先生の隣にいたかった
〜お互いのために〜
私は中学生の時、付き合っている人がいた。
桜木しゅう君。
しゅう君は大学生で、いつも学校帰りに車で、私を迎えに来てくれた。
しゅう君とは家が近く、昔からよく遊んでいた。
いわゆる幼馴染だ。
だから、告白された時は驚いた。
私は、しゅう君のことを男の子として、意識したことがなかったから。
それでも、しゅう君に、これから少しずつでいいから、一人の男として見てほしいと言われ、私たちは交際することになった。
でも、付き合い始めても、関係は今までとあまり変わらず、一年が経って、私が受験生になった頃だった。
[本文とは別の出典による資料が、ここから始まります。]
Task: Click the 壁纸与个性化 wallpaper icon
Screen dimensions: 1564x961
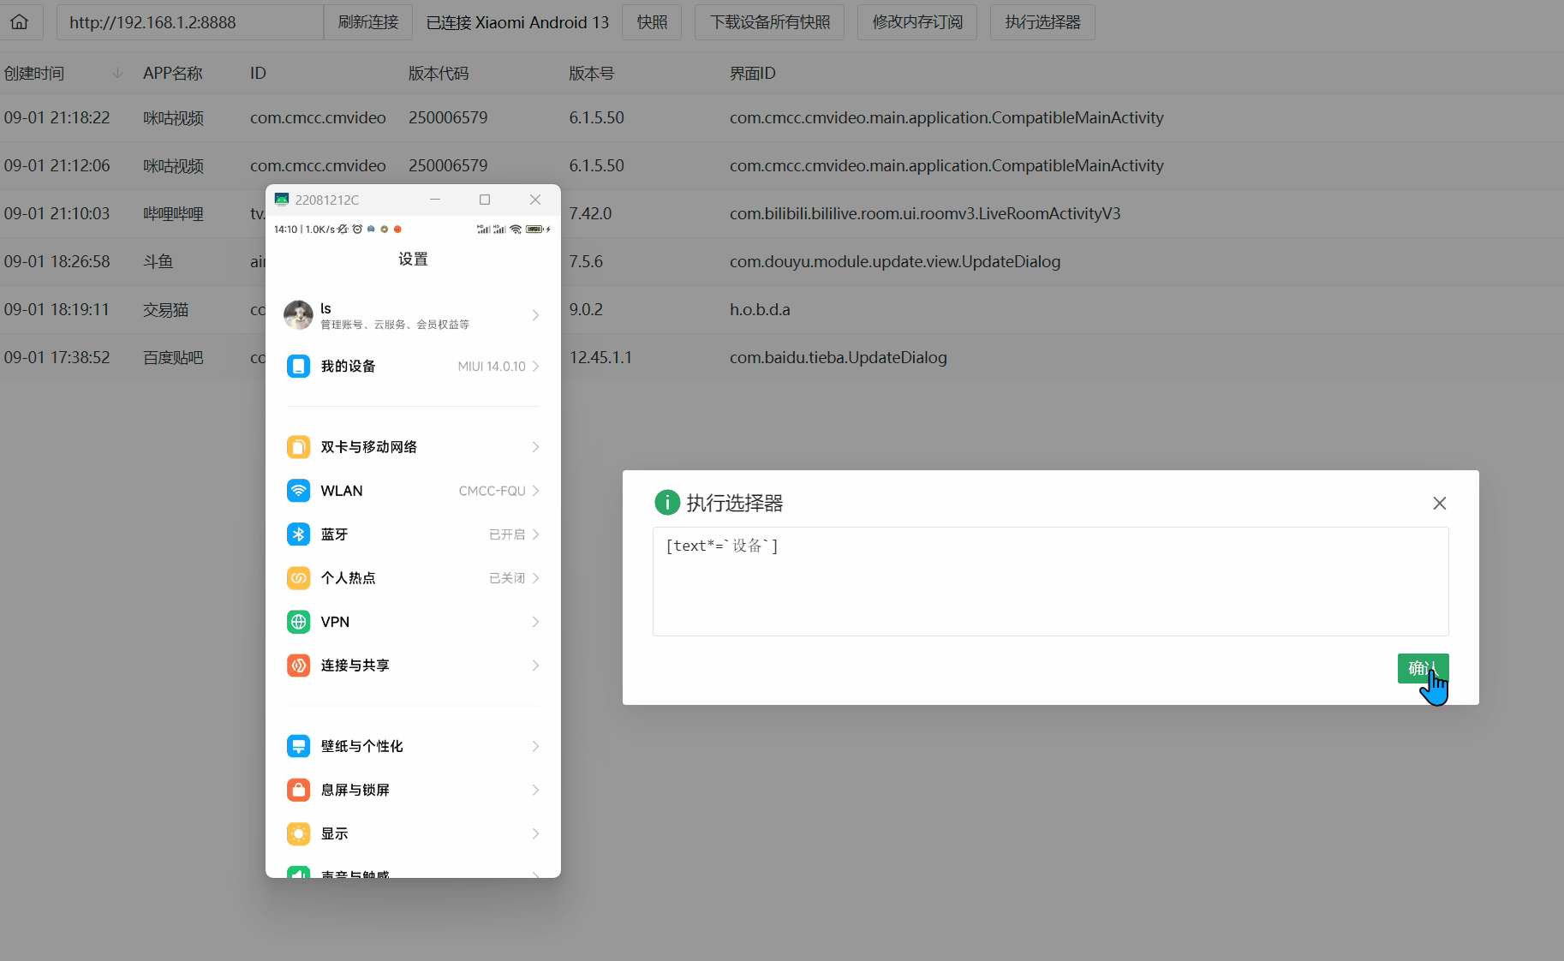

学校から帰ろうと門を出た時、女子大学生らしき人が、私に向かって歩いてきた。
「あなたが、七瀬いおさん?」
「はい、そうですけど。あの、どちら様ですか?」
「しゅうと同じ大学に通っている、佐藤日菜。…あなたがしゅうの彼女さん?」
「はい…」
「…別れてくれない?」
「え…?」
一瞬、何を言われているのか、わからなかった。
でも、日菜さんの真剣な表情を見て、わかった。
日菜さんは、しゅう君のことが、本気で好きなんだと。
正直私は、しゅう君と付き合ってきたけど、
今までの関係と、あまり変わっていなかったし、
私が持ってる、しゅう君に対しての好きは、
一人の男の子として好きなのか、
友達として好きなのか、分からなかった。
でも、日菜さんのこの一言で、わかった気がする。
「…少し時間をくれませんか?」
「時間?」
「はい。しゅう君と話がしたいので」
今、はっきりわかった気持ちをしゅう君に伝えなければいけない。
このままでは、ダメだってことぐらい、分かっていたけど、どこかでしゅう君を繋ぎ止めていたんだと思う。
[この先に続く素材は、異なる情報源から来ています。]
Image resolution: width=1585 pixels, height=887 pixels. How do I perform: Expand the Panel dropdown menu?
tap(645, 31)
しゅう君と今までの関係が、崩れてしまうのではないかって思うと、怖かったから。
でも、今のままでは、誰も幸せになれない。
それに、
しゅう君を傷つける事だけは、したくないから。
「日菜?」
「しゅう!?」
「どうして、ここにいるの?」
「いや、これはその…。しゅうこそどうして?」
私は、この雰囲気に、違和感を覚えた。
今まで、しゅう君が怒っている姿なんて、あまり見たことがなかったから。
でも、どうしてしゅう君が怒っているのかは、分からなかった。
「いおを迎えにきた」
「あ、彼女さんね」
「いお、帰ろ」
そう言いながら、私の手を取って歩き出した。
「しゅう君、待って」
私がそう言っても、その言葉が、しゅう君の耳に入ることはなかった。
その後、私たちは車に乗り込み、しゅう君は無言のまま、車を走らせた。
しばらく車内は、今までにないくらい、静かだった。
「…しゅう君」
「何?」
さっきの、少し怒っているような口調とは違って、いつもの、優しいしゅう君に戻っていた。
話すなら、きっと今なのかもしれない。
「しゅう君に、話したいことがあるの」
「…今じゃなきゃいけない?」
「……別れてほしい」
「どうして?…日菜に何か言われたの?」
「違うよ」
確かに、日菜さんに別れてとは言われた。
でも、日菜さんに言われたから、別れようなんて言ったわけじゃない。
「日菜さんが、気づかせてくれたんだ。自分の気持ちに」
「いおの気持ち?」
そう、私の気持ち。
私は、しゅう君のことが好き。
でも、それは恋愛としてではない。
「しゅう君は、私を好きって言ってくれたけど、今は違うよね?」
「どうして?」
「だって、最近は全然、好きって言ってくれないじゃん。それに、付き合っても、今までの私たちの関係と何も変わらなかった」
「それは違う」
「もういいんだよ。無理に、私と付き合わなくてもいい。
もう好きじゃなくなったって、言えばいいんだよ。
それに、私はしゅう君のことが好きだけど、それは友達としてで、付き合ってもその気持ちは、変わらなかった」
今まで、言えなかったことを全部伝える。
しゅう君も私も、次に進むために。
「いお、俺嫌だよ。いおじゃなきゃダメなんだ。だから」
「しゅう君……
私たちはもう終わりだよ」
本当に、これで良かったんだよね。
私がしゅう君を解放してあげないと、しゅう君も前に進めないから。
「ごめんね。でも、今まで楽しかったよ。
しゅう君と過ごした時間。
私の初めての彼氏になってくれて、
ありがとう。
…たくさんの思い出をありがとう」
それだけ伝えて、私は車から降りた。
今までは、しゅう君が見えなくなるまで、玄関前で見送っていたけど、今は違う。
一度も振り向くことなく、足をすすめた。